-- Start of Provided text --

How do I make an alphabetized list of all distinct words in a file with the number of times each word was used?

Question

I am writing a program using Microsoft Visual C++. In the program I must read in a text file and print out an alphabetized list of all distinct words in that file with the number of times each word was used.

I have looked up different ways to alphabetize a string but they do not work with the way I have my string initialized.

// What is inside my text file
Any experienced programmer engaged in writing programs for use by others knows 
that, once his program is working correctly, good output is a must. Few people 
really care how much time and trouble a programmer has spent in designing and 
debugging a program. Most people see only the results. Often, by the time a 
programmer has finished tackling a difficult problem, any output may look 
great. The programmer knows what it means and how to interpret it. However, 
the same cannot be said for others, or even for the programmer himself six 
months hence.

-- End of Provided text --
-- Start of Raw data --

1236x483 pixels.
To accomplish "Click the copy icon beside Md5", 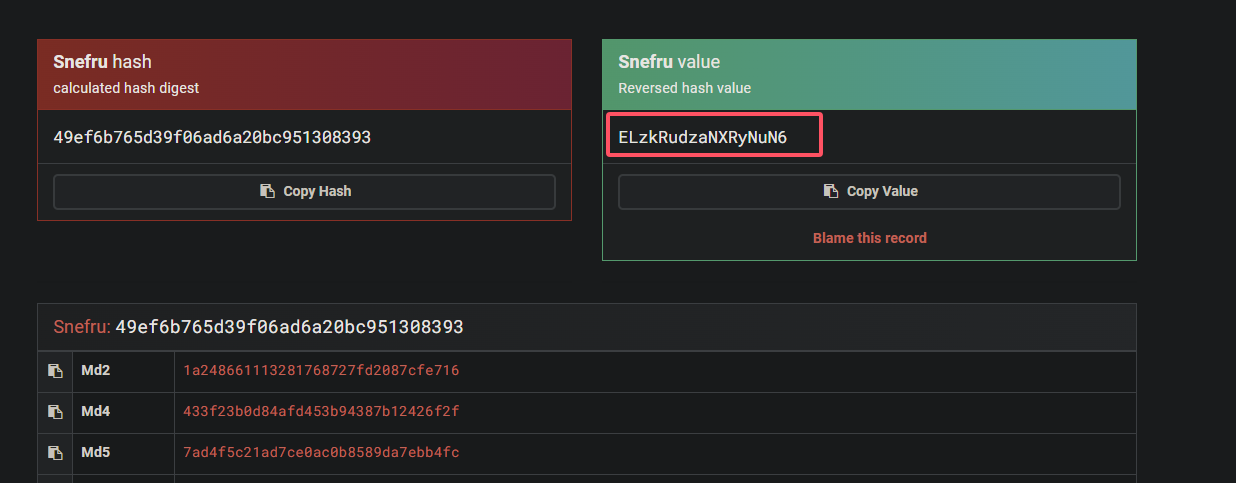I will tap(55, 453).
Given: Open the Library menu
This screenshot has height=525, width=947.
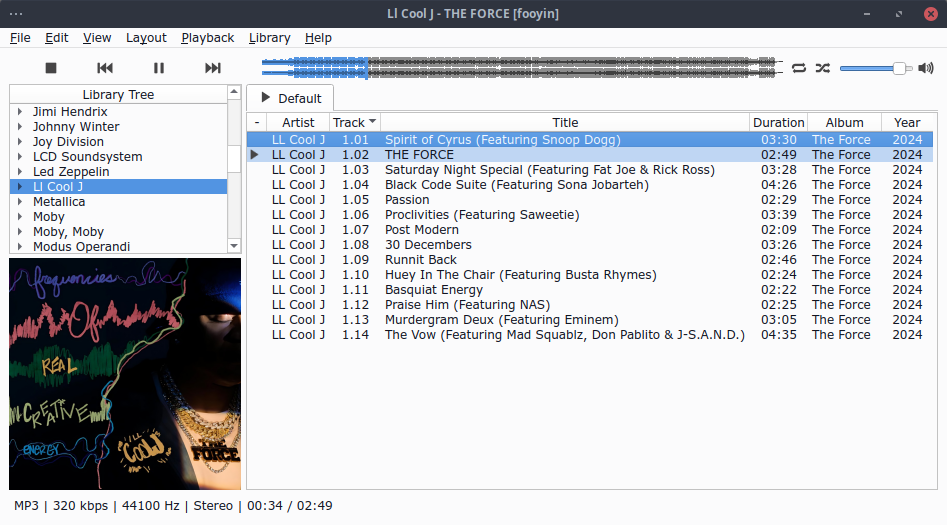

-- End of Raw data --

What the task asks:
Reproduce the whole question about listing and counting distinct words in a file word for word, including its sample text.

Output for this task:
How do I make an alphabetized list of all distinct words in a file with the number of times each word was used?

Question

I am writing a program using Microsoft Visual C++. In the program I must read in a text file and print out an alphabetized list of all distinct words in that file with the number of times each word was used.

I have looked up different ways to alphabetize a string but they do not work with the way I have my string initialized.

// What is inside my text file
Any experienced programmer engaged in writing programs for use by others knows 
that, once his program is working correctly, good output is a must. Few people 
really care how much time and trouble a programmer has spent in designing and 
debugging a program. Most people see only the results. Often, by the time a 
programmer has finished tackling a difficult problem, any output may look 
great. The programmer knows what it means and how to interpret it. However, 
the same cannot be said for others, or even for the programmer himself six 
months hence.